## [TO DO]
One part of the entries below is wanted: the lines from the one containing "Viewport: 1160px width, 516px" through the one containing "Switch to the". Write those out exactly and nothing else.

## [ENTRIES SUPPLIED]
------------

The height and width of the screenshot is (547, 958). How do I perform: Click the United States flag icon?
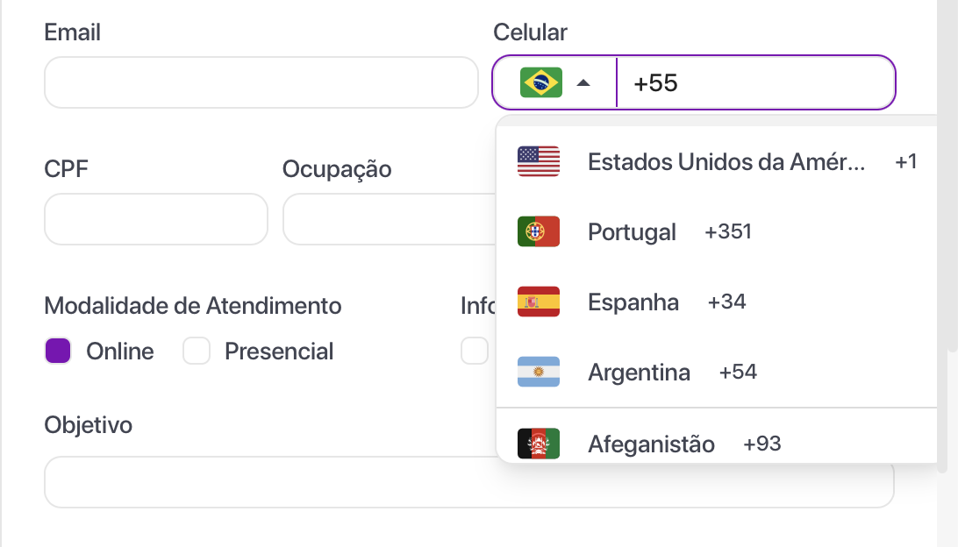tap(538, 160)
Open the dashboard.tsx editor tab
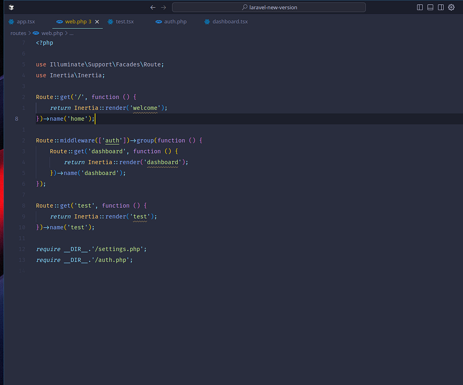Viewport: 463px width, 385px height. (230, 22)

------------

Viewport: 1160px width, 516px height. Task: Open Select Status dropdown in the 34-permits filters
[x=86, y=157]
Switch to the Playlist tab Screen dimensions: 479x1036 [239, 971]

------------

## [FINISHED TASK]
Viewport: 1160px width, 516px height. Task: Open Select Status dropdown in the 34-permits filters
[x=86, y=157]
Switch to the Playlist tab Screen dimensions: 479x1036 [239, 971]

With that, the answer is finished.